Passage provided:
# Polystrene foam



## jburd964 (May 4, 2009)

I suppose these are the sheet of foam that your talking about. If so this sheets aren't that great of a insulator. Depending on your location as to the amount of saving it will get you. Seeing as it was free it's better then nothing. If it were me and I was going through the effort, which will be a lot to install sheet insulation in a attic, I would spend the amount that it would cost and blow in some Cellulose insulation. It's not my favorite insulator but cheap and easy of use in a attic.


----------



## Gary in WA (Mar 11, 2009)

Where are you located?

What thickness and type/color foam board?

Is any HVAC in attic?

And, welcome to the forum!

Gary


----------



## Jhd128 (Aug 22, 2011)

Provided data:
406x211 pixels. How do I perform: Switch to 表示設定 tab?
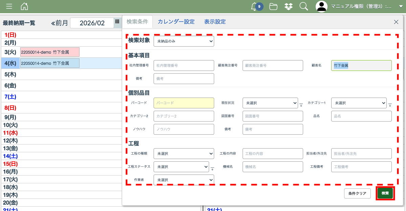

Short task:
Continue the forum thread about insulating an attic with foam board sheets, starting right after its last line.

Response:
Thanks! I live in Dallas and it's Dow plazamate foam board. There is hvac in the attic and I know it's a little bit of work but u figured anything would be better than nothing for now.


----------



## Gary in WA (Mar 11, 2009)

Here is a good one to get you started: http://www.buildingscience.com/docu.../information-sheet-ducts-in-conditioned-space

Click on others at the bottom of page.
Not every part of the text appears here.